■ ASSIGNMENT ■
Only the lines below, from the one with "1140x536 pixels." through the one with "Expand the Sigrid", are to be written out, exactly.

::: INPUT :::

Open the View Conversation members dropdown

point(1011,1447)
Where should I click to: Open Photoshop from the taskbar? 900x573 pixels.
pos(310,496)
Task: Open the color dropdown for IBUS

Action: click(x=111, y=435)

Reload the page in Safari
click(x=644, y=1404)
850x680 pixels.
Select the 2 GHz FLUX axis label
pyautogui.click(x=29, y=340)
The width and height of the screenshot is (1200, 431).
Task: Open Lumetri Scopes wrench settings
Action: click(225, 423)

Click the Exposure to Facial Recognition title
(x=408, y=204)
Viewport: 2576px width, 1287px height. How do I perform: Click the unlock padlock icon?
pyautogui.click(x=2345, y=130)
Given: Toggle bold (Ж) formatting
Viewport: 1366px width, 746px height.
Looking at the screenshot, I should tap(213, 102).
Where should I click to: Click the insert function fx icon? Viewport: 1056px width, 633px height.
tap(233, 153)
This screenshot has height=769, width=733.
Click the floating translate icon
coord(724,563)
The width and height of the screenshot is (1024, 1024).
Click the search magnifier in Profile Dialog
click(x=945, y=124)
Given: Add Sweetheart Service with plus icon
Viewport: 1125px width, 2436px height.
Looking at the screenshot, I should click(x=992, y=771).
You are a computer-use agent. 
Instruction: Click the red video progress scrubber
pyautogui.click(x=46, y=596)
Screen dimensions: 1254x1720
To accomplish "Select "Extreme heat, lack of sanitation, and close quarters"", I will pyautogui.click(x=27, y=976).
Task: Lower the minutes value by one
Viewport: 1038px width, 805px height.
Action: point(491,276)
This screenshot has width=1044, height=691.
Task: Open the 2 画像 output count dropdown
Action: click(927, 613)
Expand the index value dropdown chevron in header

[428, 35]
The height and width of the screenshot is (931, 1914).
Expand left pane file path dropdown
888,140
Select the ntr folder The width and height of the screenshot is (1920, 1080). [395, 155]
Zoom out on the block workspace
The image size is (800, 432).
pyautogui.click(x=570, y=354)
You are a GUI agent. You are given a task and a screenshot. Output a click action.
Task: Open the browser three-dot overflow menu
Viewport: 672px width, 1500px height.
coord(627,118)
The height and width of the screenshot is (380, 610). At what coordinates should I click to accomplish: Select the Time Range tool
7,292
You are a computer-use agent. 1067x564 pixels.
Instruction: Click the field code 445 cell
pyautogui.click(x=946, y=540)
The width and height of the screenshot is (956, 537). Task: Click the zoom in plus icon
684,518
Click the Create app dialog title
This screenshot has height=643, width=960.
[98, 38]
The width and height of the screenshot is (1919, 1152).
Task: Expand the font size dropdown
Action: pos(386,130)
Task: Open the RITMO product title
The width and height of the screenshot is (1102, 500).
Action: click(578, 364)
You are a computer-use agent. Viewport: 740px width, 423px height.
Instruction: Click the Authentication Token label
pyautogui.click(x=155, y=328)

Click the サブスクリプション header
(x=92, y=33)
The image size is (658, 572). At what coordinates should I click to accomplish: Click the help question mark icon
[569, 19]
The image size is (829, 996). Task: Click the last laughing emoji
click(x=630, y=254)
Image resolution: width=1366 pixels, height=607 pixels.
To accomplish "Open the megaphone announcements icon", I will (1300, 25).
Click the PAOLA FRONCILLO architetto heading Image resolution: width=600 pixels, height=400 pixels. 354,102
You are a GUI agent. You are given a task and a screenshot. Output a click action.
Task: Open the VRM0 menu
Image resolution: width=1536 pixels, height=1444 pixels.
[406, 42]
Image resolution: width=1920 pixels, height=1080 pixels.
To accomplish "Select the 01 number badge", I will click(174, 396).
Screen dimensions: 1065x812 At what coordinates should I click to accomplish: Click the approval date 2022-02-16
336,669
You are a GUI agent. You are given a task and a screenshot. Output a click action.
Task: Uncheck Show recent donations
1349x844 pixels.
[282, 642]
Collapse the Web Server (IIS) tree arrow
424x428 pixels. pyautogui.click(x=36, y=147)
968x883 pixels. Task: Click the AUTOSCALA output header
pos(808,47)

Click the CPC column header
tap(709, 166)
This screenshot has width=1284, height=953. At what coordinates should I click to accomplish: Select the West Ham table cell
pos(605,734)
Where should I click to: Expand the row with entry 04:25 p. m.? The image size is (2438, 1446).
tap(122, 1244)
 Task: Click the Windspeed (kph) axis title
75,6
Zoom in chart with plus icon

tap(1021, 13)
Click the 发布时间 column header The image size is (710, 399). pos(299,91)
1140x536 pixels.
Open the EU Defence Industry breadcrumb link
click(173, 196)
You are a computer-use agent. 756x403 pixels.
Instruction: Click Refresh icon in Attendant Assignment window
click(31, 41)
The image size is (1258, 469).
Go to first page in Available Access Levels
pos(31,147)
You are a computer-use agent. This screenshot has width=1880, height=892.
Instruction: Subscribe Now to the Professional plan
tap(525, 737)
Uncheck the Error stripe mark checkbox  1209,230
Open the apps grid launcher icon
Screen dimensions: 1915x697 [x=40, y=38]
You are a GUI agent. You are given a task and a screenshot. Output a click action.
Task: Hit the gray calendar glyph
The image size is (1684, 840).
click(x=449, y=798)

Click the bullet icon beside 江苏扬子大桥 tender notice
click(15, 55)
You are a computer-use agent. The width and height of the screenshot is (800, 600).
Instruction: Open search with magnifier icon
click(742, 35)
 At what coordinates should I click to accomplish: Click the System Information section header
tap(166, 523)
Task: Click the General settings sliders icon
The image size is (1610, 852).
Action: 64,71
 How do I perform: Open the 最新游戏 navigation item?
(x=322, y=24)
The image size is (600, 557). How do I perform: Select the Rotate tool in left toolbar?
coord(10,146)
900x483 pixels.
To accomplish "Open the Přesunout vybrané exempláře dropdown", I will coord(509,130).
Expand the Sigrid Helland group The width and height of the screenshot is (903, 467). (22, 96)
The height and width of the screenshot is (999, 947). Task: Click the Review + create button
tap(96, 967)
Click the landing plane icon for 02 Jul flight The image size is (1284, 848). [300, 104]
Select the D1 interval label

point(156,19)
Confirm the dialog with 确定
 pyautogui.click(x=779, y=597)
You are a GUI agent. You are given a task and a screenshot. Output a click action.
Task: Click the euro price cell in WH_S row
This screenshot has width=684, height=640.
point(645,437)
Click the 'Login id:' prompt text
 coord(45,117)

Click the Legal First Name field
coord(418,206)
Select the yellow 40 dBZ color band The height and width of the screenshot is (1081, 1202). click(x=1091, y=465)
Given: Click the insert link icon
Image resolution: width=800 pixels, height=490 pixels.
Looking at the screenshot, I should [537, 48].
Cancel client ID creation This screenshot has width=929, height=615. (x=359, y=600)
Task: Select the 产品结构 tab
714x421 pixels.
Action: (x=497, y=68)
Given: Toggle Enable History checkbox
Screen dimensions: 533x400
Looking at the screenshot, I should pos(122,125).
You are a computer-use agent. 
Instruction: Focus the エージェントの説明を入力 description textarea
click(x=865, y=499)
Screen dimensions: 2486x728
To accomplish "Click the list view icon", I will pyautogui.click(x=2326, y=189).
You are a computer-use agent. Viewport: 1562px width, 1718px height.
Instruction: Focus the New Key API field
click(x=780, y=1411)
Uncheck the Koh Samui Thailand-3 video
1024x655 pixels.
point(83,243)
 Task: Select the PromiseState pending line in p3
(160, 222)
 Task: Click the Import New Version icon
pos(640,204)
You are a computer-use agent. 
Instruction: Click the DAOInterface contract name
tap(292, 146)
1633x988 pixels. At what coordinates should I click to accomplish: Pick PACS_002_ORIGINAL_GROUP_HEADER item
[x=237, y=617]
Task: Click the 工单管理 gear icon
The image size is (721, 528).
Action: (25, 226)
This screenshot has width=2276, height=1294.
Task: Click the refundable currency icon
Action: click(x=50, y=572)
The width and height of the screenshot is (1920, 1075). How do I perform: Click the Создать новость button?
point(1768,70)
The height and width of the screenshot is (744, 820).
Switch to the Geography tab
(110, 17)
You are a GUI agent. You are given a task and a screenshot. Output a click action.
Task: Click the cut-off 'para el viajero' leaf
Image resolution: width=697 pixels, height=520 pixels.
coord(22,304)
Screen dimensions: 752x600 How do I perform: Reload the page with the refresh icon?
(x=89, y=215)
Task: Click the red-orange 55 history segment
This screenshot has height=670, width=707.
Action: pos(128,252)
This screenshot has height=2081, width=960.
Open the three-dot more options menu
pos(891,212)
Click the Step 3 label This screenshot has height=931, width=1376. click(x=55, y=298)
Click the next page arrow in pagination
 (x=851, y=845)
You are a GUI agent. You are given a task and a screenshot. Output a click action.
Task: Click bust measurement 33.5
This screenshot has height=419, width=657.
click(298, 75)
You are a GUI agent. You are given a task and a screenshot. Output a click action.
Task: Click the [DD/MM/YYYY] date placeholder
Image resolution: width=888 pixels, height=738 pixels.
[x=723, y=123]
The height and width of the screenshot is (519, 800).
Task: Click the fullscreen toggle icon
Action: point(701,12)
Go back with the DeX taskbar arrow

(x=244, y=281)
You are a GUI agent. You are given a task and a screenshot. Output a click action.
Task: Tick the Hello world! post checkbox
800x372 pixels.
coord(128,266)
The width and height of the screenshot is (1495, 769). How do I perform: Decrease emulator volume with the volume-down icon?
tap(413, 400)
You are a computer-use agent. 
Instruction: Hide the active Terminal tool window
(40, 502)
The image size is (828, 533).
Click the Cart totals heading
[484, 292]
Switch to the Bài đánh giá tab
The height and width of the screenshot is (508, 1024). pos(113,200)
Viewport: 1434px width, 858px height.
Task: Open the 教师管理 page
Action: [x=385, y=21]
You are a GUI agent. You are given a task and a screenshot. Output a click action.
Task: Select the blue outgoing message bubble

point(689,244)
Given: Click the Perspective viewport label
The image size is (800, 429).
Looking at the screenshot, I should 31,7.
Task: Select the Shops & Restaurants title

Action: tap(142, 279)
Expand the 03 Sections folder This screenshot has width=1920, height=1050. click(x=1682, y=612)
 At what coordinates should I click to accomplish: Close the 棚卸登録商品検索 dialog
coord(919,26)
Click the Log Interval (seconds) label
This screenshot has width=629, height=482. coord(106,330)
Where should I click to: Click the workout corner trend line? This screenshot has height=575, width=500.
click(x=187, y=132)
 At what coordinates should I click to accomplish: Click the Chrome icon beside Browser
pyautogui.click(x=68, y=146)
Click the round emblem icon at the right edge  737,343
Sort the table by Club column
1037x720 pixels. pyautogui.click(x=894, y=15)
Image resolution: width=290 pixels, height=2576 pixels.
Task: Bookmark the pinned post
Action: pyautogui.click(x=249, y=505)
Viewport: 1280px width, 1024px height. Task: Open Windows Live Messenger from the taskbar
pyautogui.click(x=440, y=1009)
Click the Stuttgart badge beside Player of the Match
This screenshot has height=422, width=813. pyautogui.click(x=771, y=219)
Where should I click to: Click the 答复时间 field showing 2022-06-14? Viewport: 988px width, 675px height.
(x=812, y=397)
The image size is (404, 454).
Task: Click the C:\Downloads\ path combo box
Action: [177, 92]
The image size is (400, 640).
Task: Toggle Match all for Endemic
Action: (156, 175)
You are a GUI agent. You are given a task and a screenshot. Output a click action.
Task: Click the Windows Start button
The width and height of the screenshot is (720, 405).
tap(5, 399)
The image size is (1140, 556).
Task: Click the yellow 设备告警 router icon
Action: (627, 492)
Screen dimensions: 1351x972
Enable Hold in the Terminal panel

:::

■ ANSWER BOX ■
1140x536 pixels.
Open the EU Defence Industry breadcrumb link
click(173, 196)
You are a computer-use agent. 756x403 pixels.
Instruction: Click Refresh icon in Attendant Assignment window
click(31, 41)
The image size is (1258, 469).
Go to first page in Available Access Levels
pos(31,147)
You are a computer-use agent. This screenshot has width=1880, height=892.
Instruction: Subscribe Now to the Professional plan
tap(525, 737)
Uncheck the Error stripe mark checkbox  1209,230
Open the apps grid launcher icon
Screen dimensions: 1915x697 [x=40, y=38]
You are a GUI agent. You are given a task and a screenshot. Output a click action.
Task: Hit the gray calendar glyph
The image size is (1684, 840).
click(x=449, y=798)

Click the bullet icon beside 江苏扬子大桥 tender notice
click(15, 55)
You are a computer-use agent. The width and height of the screenshot is (800, 600).
Instruction: Open search with magnifier icon
click(742, 35)
 At what coordinates should I click to accomplish: Click the System Information section header
tap(166, 523)
Task: Click the General settings sliders icon
The image size is (1610, 852).
Action: 64,71
 How do I perform: Open the 最新游戏 navigation item?
(x=322, y=24)
The image size is (600, 557). How do I perform: Select the Rotate tool in left toolbar?
coord(10,146)
900x483 pixels.
To accomplish "Open the Přesunout vybrané exempláře dropdown", I will coord(509,130).
Expand the Sigrid Helland group The width and height of the screenshot is (903, 467). (22, 96)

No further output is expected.